▶ HOW TO COMPLETE THIS TASK
Go through the data and copy each line where the word "computer" shows up.
──────── DATA FOR PROCESSING
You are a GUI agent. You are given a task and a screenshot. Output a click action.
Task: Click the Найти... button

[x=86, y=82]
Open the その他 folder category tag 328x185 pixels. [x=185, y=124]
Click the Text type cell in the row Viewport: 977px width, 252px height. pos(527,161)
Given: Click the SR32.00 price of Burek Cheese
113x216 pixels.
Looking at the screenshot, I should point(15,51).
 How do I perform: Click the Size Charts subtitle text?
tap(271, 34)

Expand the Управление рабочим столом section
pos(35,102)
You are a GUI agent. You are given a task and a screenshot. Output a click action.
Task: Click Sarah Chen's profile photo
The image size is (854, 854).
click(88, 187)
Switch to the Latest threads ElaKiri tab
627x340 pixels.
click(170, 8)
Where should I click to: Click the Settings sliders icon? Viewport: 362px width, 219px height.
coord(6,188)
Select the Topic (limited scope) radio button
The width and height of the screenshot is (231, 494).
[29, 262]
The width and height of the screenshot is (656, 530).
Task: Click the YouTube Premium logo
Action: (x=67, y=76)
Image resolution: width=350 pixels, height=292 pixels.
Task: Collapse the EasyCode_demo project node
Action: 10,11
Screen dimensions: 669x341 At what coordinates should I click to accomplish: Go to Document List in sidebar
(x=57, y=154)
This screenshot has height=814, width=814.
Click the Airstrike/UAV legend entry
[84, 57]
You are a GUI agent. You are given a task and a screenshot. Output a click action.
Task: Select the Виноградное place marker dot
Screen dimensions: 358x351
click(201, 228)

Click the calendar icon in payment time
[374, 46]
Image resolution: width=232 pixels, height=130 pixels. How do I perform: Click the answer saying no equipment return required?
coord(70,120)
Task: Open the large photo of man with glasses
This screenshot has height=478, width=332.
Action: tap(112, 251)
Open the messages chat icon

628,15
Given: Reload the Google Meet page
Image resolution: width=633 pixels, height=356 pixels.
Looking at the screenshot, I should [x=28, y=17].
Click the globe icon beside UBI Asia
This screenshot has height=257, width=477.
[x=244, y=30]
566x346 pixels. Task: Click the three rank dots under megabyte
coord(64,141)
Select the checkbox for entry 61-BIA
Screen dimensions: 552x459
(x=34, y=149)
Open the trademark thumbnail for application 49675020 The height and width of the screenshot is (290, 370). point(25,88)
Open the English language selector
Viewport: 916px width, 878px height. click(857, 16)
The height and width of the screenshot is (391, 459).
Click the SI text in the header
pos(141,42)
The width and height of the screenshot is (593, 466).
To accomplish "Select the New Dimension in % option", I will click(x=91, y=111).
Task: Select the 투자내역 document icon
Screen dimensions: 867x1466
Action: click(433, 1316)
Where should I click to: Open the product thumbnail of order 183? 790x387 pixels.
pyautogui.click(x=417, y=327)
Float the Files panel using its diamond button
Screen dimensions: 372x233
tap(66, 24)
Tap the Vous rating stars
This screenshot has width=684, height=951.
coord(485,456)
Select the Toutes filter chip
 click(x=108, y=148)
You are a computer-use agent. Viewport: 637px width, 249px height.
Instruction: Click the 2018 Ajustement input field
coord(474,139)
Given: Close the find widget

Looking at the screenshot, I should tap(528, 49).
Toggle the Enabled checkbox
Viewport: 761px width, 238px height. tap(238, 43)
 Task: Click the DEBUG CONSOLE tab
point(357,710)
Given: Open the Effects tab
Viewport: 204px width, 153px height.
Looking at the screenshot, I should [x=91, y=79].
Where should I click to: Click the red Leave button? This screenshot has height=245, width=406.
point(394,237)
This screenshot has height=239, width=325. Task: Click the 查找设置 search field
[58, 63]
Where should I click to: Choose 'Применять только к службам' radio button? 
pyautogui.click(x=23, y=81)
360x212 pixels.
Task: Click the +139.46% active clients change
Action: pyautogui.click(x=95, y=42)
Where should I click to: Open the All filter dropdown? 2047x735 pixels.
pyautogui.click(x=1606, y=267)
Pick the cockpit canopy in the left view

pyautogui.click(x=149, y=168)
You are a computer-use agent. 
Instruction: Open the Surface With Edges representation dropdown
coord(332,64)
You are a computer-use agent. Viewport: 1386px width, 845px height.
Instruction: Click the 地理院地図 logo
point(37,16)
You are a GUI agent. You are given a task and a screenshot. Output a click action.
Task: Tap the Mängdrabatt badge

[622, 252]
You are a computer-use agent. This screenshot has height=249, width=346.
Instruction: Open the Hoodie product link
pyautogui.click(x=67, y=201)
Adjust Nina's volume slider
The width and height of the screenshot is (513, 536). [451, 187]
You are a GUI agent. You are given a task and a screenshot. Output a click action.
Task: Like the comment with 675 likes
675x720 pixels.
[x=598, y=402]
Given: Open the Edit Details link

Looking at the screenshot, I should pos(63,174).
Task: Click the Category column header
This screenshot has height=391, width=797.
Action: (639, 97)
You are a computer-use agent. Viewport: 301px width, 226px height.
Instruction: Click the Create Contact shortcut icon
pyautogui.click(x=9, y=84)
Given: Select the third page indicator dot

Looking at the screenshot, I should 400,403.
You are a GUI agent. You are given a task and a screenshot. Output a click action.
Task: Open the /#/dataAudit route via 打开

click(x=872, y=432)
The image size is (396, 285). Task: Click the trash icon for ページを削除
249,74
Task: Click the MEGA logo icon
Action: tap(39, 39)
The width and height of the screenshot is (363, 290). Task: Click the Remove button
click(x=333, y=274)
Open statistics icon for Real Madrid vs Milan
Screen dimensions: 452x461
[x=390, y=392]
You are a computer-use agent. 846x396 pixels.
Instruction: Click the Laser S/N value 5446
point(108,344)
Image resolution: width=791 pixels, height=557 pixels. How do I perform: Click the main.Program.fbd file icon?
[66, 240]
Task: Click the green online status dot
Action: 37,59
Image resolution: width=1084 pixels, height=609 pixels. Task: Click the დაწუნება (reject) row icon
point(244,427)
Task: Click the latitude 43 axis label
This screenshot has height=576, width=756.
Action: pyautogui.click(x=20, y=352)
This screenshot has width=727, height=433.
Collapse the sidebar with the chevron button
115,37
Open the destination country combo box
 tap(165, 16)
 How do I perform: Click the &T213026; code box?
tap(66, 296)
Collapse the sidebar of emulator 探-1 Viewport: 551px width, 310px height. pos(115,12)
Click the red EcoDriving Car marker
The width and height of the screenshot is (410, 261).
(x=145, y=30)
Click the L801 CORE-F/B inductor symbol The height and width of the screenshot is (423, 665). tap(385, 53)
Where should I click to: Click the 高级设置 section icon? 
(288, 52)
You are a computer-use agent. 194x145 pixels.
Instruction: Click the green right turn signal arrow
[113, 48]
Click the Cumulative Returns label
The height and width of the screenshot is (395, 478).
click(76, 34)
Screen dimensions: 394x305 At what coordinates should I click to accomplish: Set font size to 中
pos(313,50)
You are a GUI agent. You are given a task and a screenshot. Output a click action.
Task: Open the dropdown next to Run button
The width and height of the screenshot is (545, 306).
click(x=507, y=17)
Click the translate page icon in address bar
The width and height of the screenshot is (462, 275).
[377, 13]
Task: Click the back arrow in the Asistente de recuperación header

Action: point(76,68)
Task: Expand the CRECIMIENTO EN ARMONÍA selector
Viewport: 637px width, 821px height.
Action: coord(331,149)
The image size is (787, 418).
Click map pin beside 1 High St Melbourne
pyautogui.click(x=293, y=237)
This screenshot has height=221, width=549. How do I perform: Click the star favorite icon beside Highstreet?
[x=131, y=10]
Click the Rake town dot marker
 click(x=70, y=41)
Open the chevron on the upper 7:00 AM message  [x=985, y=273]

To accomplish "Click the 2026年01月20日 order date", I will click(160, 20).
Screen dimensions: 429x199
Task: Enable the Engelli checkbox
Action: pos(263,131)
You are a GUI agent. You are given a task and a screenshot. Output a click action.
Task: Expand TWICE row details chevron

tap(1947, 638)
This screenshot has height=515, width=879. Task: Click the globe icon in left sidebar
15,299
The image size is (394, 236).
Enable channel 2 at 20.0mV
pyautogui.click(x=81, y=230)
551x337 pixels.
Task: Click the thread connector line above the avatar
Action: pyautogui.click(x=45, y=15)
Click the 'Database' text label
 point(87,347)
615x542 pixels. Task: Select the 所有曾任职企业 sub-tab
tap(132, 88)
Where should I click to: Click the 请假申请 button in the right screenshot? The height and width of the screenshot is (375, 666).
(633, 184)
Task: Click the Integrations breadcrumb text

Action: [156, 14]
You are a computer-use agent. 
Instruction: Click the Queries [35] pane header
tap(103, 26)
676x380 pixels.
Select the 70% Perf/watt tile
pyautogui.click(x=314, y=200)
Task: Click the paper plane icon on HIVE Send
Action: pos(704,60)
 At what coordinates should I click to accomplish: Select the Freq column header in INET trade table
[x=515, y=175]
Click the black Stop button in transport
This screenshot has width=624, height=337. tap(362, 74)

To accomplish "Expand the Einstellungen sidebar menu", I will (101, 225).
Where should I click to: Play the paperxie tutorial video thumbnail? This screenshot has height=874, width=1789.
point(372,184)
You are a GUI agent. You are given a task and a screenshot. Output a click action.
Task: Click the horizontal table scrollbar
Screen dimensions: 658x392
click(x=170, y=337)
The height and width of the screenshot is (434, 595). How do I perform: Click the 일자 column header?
────────────────
▶ ANSWER SPACE
You are a computer-use agent. Viewport: 637px width, 249px height.
You are a computer-use agent. 
You are a computer-use agent. Viewport: 1386px width, 845px height.
You are a computer-use agent. This screenshot has height=249, width=346.
You are a computer-use agent. Viewport: 301px width, 226px height.
You are a computer-use agent. 846x396 pixels.
You are a computer-use agent. 194x145 pixels.
You are a computer-use agent. 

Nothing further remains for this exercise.